Alternative (Python/PyPI): If you only need the runtime libraries and have Python available, you can also install the shared libraries via pip in a virtual environment (the Rust crate uses runtime-linking and needs the .so files at runtime):

python -m venv /opt/openvino-runtime
source /opt/openvino-runtime/bin/activate
pip install openvino

Then ensure /opt/openvino-runtime/lib/python3.x/site-packages/openvino/libs (or wherever the .so files end up) is in your LD_LIBRARY_PATH, or symlink them to /usr/local/lib.

Note: use_openvino settings during enrollment and authentication do not need to match (the model files are identical). However, accuracy may differ slightly between NPU/GPU and CPU backends. If you encounter false rejections after switching devices, consider re-enrolling with the new backend.

Graphical Interface (faceauth-ui)

Camera preview window for face capture without CLI: preview, capture progress, same settings as faceauth add.

cargo run --release --bin faceauth-ui
# or after install:
faceauth-ui

Config loaded in order: ./faceauth.toml~/.config/faceauth/config.toml/etc/faceauth/config.toml. Relative ONNX paths resolve relative to config file directory.

Configuration

Example /etc/faceauth/config.toml:

[video]
device_path = "/dev/video0"
timeout = 4
dark_threshold = 50.0
certainty = 3.5
max_height = 320.0
rotate = 0
exposure = -1
ir_mode = false

[detection]
model_path = "models/ultra_light_640.onnx"
yunet_path = "models/face_detection_yunet_2023mar.onnx"
use_cnn = false
use_openvino = true   # enable OpenVINO for detector (NPU → GPU → CPU)
confidence_threshold = 0.7

[recognition]
model_path = "models/mobilefacenet.onnx"

> _Problems_:
1. Reproduce the faceauth setup guide starting with "python -m venv" and going on through "Graphical Interface (faceauth-ui)", swapping "/opt/openvino-runtime" for "/opt/ov-runtime" each time it occurs.
2. Write the next part of the faceauth setup guide, picking up right after its final line.

> _Record list_:
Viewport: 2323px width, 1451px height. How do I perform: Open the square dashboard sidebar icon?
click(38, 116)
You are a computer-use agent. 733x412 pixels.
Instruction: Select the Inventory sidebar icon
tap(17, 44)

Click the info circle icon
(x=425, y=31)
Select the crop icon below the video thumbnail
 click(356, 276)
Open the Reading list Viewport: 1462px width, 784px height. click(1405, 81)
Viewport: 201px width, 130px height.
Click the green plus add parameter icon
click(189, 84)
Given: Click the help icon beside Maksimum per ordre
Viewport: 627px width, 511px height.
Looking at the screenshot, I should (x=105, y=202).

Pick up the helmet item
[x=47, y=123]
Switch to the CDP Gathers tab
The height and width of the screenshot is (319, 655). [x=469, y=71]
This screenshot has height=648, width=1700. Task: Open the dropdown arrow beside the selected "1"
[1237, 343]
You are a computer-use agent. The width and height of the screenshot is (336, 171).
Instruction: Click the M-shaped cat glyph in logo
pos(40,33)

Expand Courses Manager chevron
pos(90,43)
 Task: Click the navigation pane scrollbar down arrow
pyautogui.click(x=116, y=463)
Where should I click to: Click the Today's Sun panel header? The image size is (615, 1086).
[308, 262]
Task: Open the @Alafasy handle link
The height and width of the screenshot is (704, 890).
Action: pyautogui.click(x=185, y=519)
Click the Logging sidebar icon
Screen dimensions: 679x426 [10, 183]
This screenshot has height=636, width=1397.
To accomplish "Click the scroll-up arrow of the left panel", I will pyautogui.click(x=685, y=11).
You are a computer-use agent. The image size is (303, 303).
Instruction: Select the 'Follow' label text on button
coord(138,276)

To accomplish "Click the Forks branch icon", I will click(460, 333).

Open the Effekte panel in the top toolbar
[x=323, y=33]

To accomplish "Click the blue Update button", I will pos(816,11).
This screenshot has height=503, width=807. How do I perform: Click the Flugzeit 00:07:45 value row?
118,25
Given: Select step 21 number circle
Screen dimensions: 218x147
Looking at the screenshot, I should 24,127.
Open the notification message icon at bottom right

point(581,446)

> _Task-by-task outputs_:
1.
python -m venv /opt/ov-runtime
source /opt/ov-runtime/bin/activate
pip install openvino

Then ensure /opt/ov-runtime/lib/python3.x/site-packages/openvino/libs (or wherever the .so files end up) is in your LD_LIBRARY_PATH, or symlink them to /usr/local/lib.

Note: use_openvino settings during enrollment and authentication do not need to match (the model files are identical). However, accuracy may differ slightly between NPU/GPU and CPU backends. If you encounter false rejections after switching devices, consider re-enrolling with the new backend.

Graphical Interface (faceauth-ui)

2.
use_openvino = true   # enable OpenVINO for recognizer
embedding_size = 128
distance_threshold = 0.6

[debug]
end_report = false
save_failed = false
save_successful = false

Security

  • All data (embeddings) stored locally in encrypted home directory.
  • Facial auth is an additional factor, not a password replacement.
  • IR camera recommended for photo spoofing protection.

Development

Project Structure

src/
├── camera.rs            # Video capture, frame processing
├── config.rs            # Config load/save
├── detection.rs         # Face detection (Haar / ONNX / OpenVINO)
├── enroll.rs            # Model enrollment (CLI + UI)
├── recognition.rs       # Embedding extraction (ONNX / OpenVINO)
├── openvino_backend.rs  # OpenVINO inference wrapper (auto NPU → GPU → CPU)
├── database.rs          # Model storage and comparison
├── main.rs              # CLI utility
└── bin/
    ├── auth.rs          # PAM daemon
    └── ui.rs            # Face capture window

Adding New Recognition Model

  1. Place ONNX model files in models/.
  2. Update config.toml with model paths.
  3. Implement preprocessing in recognition.rs.
  4. OpenVINO will be used automatically if use_openvino = true and the model is compatible; otherwise, tract-onnx is used as a fallback.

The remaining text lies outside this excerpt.